Standing alone, likely not—remember, only when the creditor’s action constitutes an action to “collect, recover or offset” a discharged personal liability does the creditor run afoul of Section 524. In re McKenzie-Gilyard, 388 B.R. 474, 481 (Bankr. E.D.N.Y., 2007) If, on the other hand, the debtor can persuade a court that the creditor more likely that than not failed to update the information so as to coerce the debtor into personally paying the debt, the court may well conclude that the creditor violated the discharge injunction. But this begs the question this article began with: If a creditor’s reporting delinquency must have been for the purpose of collecting a discharged debt in order for the creditor to be deemed in contravention of the discharge injunction, how could a creditor that doesn’t even own the discharged debt ever be said to have broken this law?
That’s where the recent class action cases come into play.
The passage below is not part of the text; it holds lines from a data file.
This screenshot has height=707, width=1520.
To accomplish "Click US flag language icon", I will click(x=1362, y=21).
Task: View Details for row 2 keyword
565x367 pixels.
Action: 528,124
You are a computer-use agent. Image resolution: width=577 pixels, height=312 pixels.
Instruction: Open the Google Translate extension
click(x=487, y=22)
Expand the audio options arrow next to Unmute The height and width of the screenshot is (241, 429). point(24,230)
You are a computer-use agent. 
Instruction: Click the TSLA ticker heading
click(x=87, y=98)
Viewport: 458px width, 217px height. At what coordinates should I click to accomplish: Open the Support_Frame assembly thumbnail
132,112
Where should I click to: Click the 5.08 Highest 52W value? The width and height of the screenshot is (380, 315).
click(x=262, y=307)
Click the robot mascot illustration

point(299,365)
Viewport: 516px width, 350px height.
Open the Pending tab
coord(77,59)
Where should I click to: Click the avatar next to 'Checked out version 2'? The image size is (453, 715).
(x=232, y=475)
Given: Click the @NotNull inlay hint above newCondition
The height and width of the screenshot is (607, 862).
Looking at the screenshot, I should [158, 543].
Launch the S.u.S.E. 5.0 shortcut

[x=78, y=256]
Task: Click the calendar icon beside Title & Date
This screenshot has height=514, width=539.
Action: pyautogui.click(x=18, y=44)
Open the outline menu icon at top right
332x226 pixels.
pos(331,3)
Plaintiffs in these cases allege the coercion theory of collection discussed above, but they go further, alleging that some creditors contract with debt buyers for a cut of any payments on discharged debts that the creditor receives and has to pass on to the new owner of the debt. A complaint representative of such cases was summarized well in a recent decision from the U.S. Bankruptcy Court for the Southern District of New York:
[The original creditor] adopt[s] a pattern and practice of failing and refusing to update credit information with regard to debts discharged in bankruptcy because it sells those debts and profits by the sale. [The original creditor] knows that if credit information is not updated, many class members will feel compelled to pay off the debt, even though it is discharged in bankruptcy. Thus, buyers of [the original creditor’s] debt know and are willing to pay more for the fact that they will be able to collect portions of [the original creditor’s] debt, despite the discharge of that debt in bankruptcy….[In addition, the original creditor] receives a percentage fee of the proceeds of each debt repaid to [the original creditor] and forwarded to the buyer of [the original creditor’s] debt. In re Haynes, No. 11-23212 (RDD), 2014 WL 360889 at *5 (Bankr. S.D.N.Y. 2014)
The New York court found that the plaintiffs had sufficiently alleged a violation of the discharge injunction to be allowed to proceed with a lawsuit. It is not unlikely that other courts would rule along the same lines if presented with similar facts.
The growth in the market for debt in recent years has presented new and potent means by which creditors might reduce losses on their loans, which as a result can enable them to offer more, cheaper credit in the marketplace. It is important for creditors to be aware of their legal obligations under the Fair Credit Reporting Act and Section 524 of the Bankruptcy Code, and to understand how those laws interact. Policies and procedures should be examined for compliance with legal obligations, and contracts with debt buyers and others should likewise be drafted with those obligations in mind.